San Diego was 4th-most popular US city for Airbnb this summer

SAN DIEGO — San Diego was the fourth-busiest market for online vacation rental agency Airbnb this summer, the firm reported Thursday.

San Diego only ranked behind New York, Los Angeles and Seattle.

According to Airbnb, 33,800 residences were booked during the summer, bringing more than 187,700 guests to town. The company estimated they spent $72 million.

The prevalence of vacation home rentals has stirred significant controversy in San Diego in recent years, particularly in beach areas. Residents contend that many vacation rental properties bring extra noise, overcrowding and trash to their neighborhoods.

However, attempts to regulate such businesses have failed because of concerns over the rights of property owners and prospective visitors who would otherwise face stiff hotel rates.
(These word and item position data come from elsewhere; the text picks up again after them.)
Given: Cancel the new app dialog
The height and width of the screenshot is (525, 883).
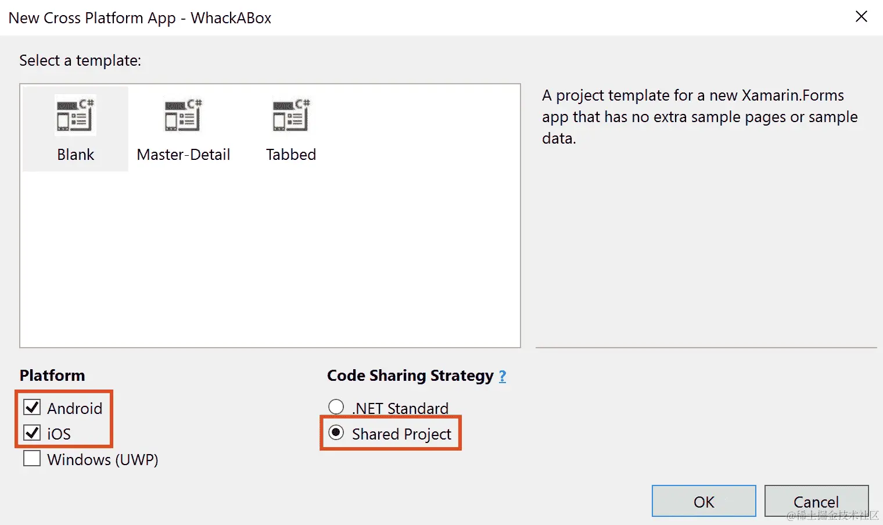Looking at the screenshot, I should click(816, 501).
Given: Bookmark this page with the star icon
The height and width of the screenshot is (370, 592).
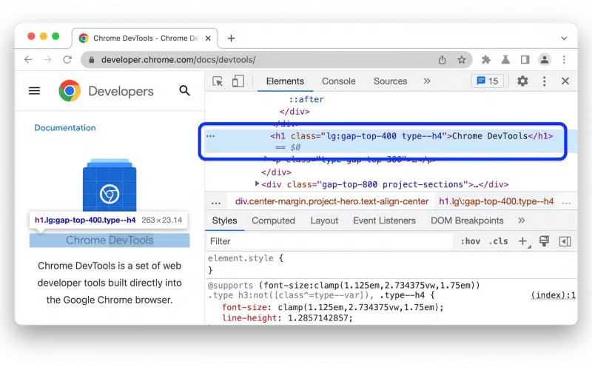Looking at the screenshot, I should pos(462,60).
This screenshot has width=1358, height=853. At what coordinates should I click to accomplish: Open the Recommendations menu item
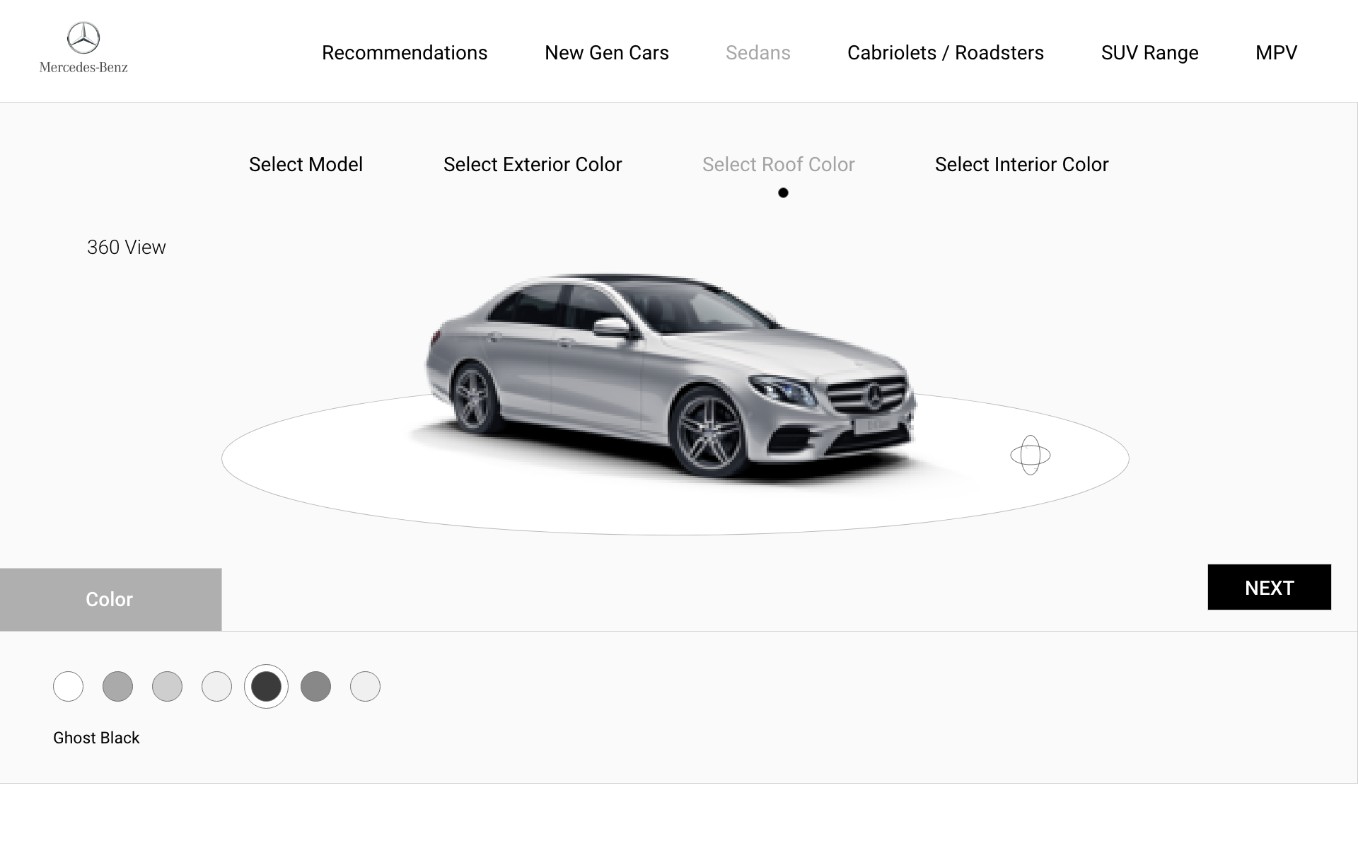pos(404,53)
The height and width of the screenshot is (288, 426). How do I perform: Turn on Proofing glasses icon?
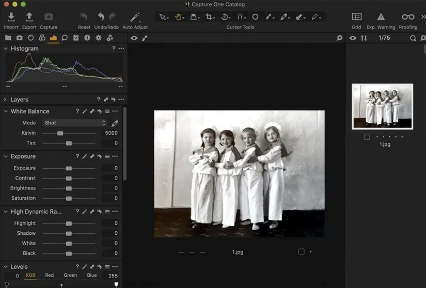click(x=408, y=17)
An attempt to ban short-term rentals in residential neighborhoods was rejected by the City Council last year.

An attempt at a compromise, brought forth by Councilwoman Barbara Bry, is scheduled to go before city lawmakers next month.
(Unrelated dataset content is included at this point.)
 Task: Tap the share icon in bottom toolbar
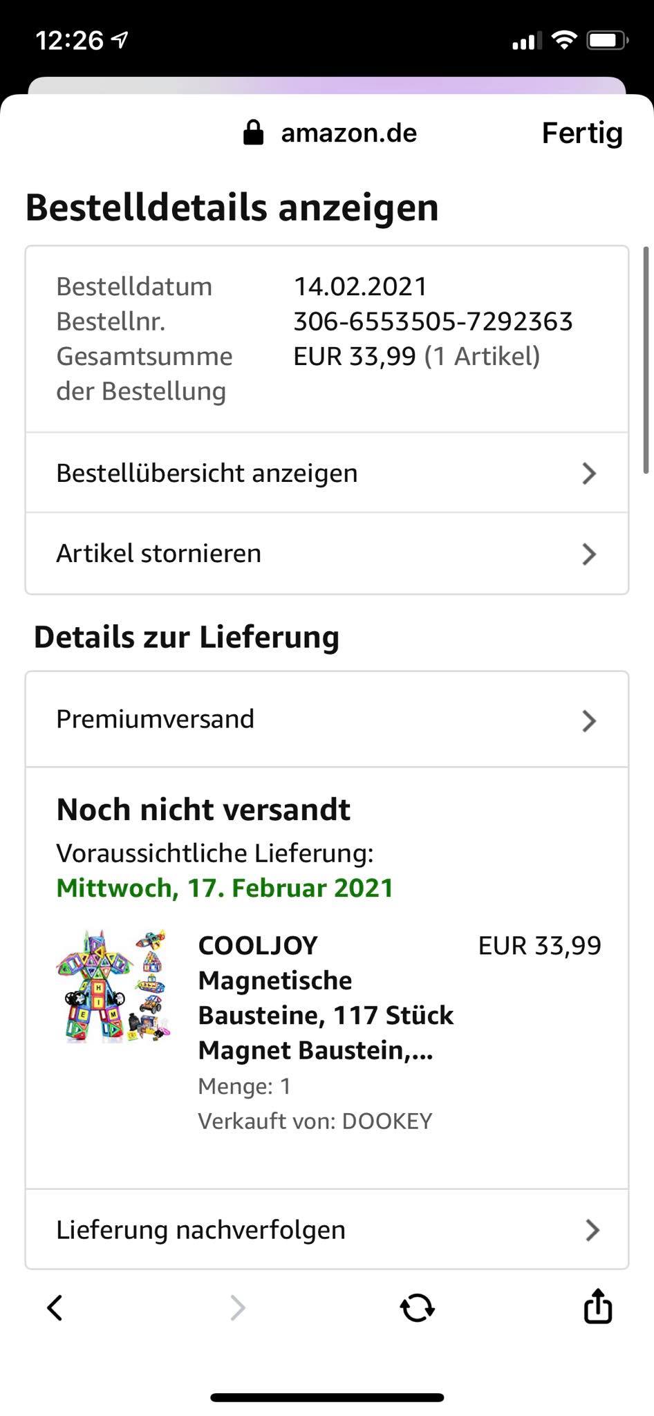click(598, 1306)
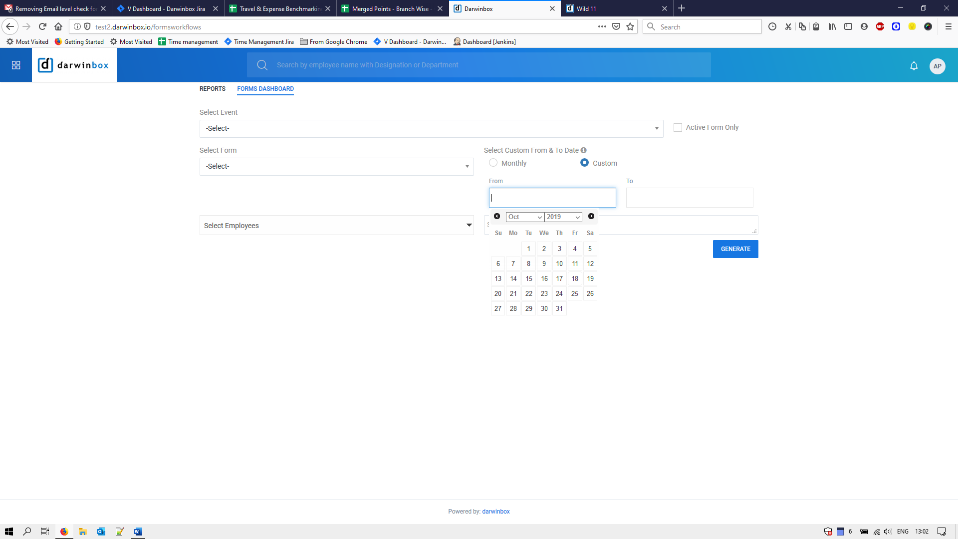This screenshot has height=539, width=958.
Task: Click the To date input field
Action: (x=689, y=198)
The proposal by Bry, who represents Carmel Valley, La Jolla and University City — communities heavily impacted by vacation rentals — would allow short-term rentals in owner-occupied residences, but not in houses with absentee owners.

Among the provisions in Bry’s proposal:

— homeowners who want to rent would have to apply to the city for a permit;

— rentals when the primary occupant is absent would be limited to 90 days a year;

— the number of renters would be limited to two per guest room plus one other visitor per residence; and

— the primary occupant would be required to provide written notice reminding renters they are in a residential neighborhood and should conduct themselves accordingly, and giving information about parking rules and trash pickups.

Homeowners would not be allowed to advertise a business on their premises.

City Attorney Mara Elliott has opined that short-term vacation rentals are illegal in San Diego under current regulations, but she’s been waiting for City Council direction before beginning enforcement.